The Canon XH A1 also records 30p inside a 60i stream. In some cameras, 24p gets recorded in strange modes like 2:3:3:2 "pulldown" (I am not going into that here) which needs to be handled by the editing software or converted with something like NeoScene or JES Deinterlacer (Mac).
This is just what happens when better stuff comes along (progressive) but must be made to work with legacy systems (interlaced standards).
Depending on your editing software, you might be able to choose either 30p or 60i (25p or 50i) to avoid having to do re-rendering of the video.
@paglez - "In my opinion, new 25p stream is a malignant PsF. "
I think PsF would more accurately be characterized as "benign". By packaging the 25p video stream in a 50i wrapper, Panasonic insured compatibility with Blu-ray-spec'ed HDTV's and players. It's not technically challenging to reconstruct the 25p stream from a PsF video. If FCPX doesn't detect and do it automatically, it should provide manual settings that allow you to specify exactly how it should be done. If the problem lies in Panasonic's native AVCHD importer, it's a bug they should fix ASAP.

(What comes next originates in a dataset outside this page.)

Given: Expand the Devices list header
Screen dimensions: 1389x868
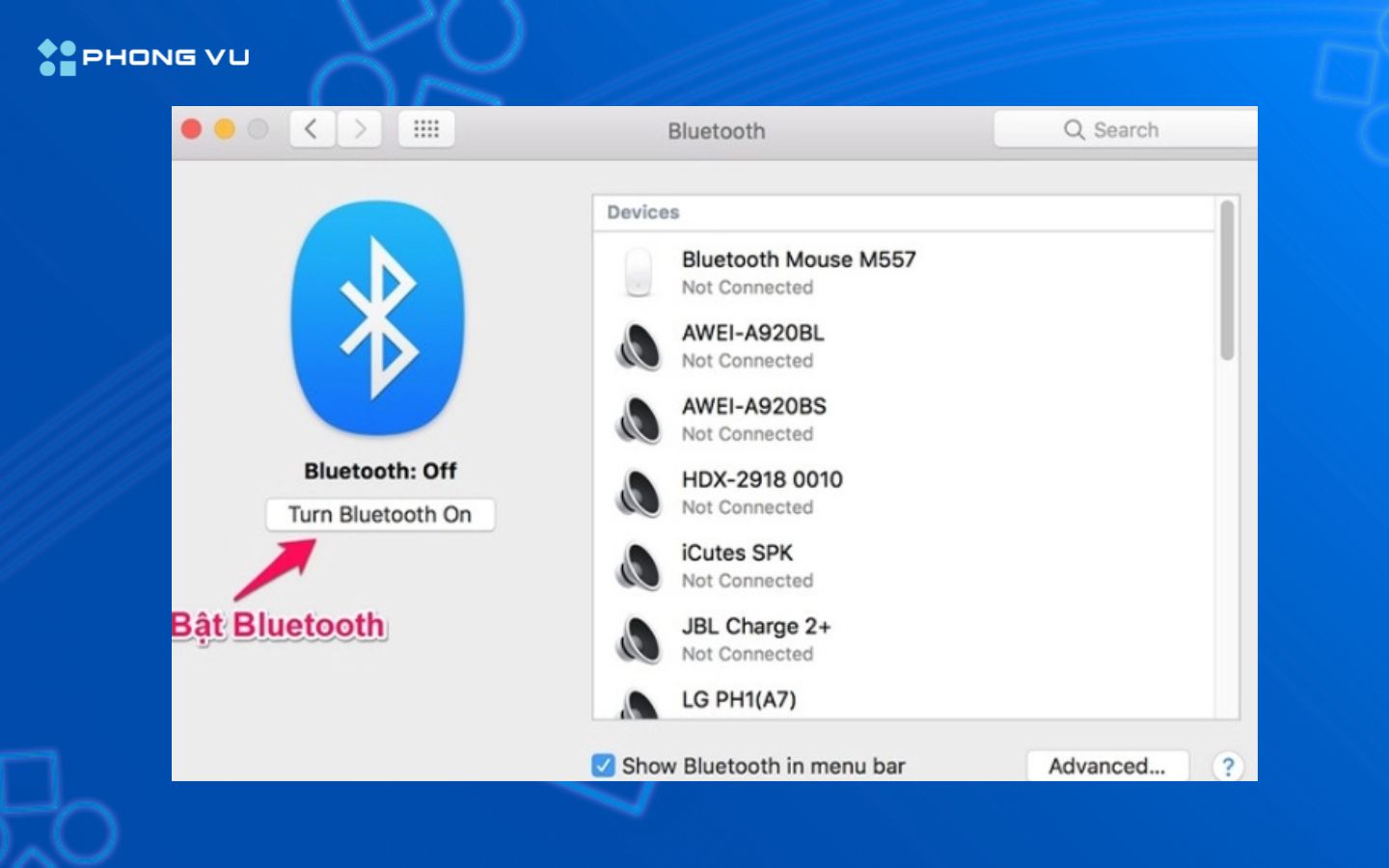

I just realized that after updating fw, a footage @ 25p is brighter than 24p, also exposure meters shows around 3-4 bars more. I kept GH2 settings and light the same, Manual, 1/25sec. 3200 iso, Standard Film Mode all=0, noise is slightly thinner/less visible. Also after pressing record color shifting seems a tad smaller. MediaInfo (ver 0.7.51) say it's 25fps interlaced, SplashPro 25fps, VLC says 50fps.
How do you end up with such a clean image with high ISO?
I've finally picked my GH2 from the box now that it offers me 25p and made a couple of shots in my bedroom with awful noise pattern at 3200ISO. Completely unusable! (Standard Film Mode, HBR)
the problem is when you have footage that is Real 25p (not wrapped in 50i). I have both footage from sony nex and sony a65 that is 25p and when i put them both in the same timeline , it needs render! So ... we have a problem.
Question - I updated the firmware and then shot some footage using the new 'High bitrate" option.
I then used Log and Transfer in Final Cut Pro and the footage was automatically 25p.
Did I do it correctly to shoot in 25p? I heard about all this 50i wrapper talk, thought there would be a more complicated procedure to conforming to 25p.
Updated an NTSC (U.S.) GH-2 to 1.1. For the NTSC camera, the new HBR mode delivers 1080/30p wrapped in 60i/29.97 stream. Works fine imported to Sony Vegas. Looks and behaves just like progressive images.
I did a brief and poorly executed before and after upgrade shot to look at the video noise at ISO 2500. Subjectively, I'd say the video noise is about 40% to 50% reduced.
I just ordered a 2nd GH-2 after doing my tests, although that was in the planning stages before the new firmware update.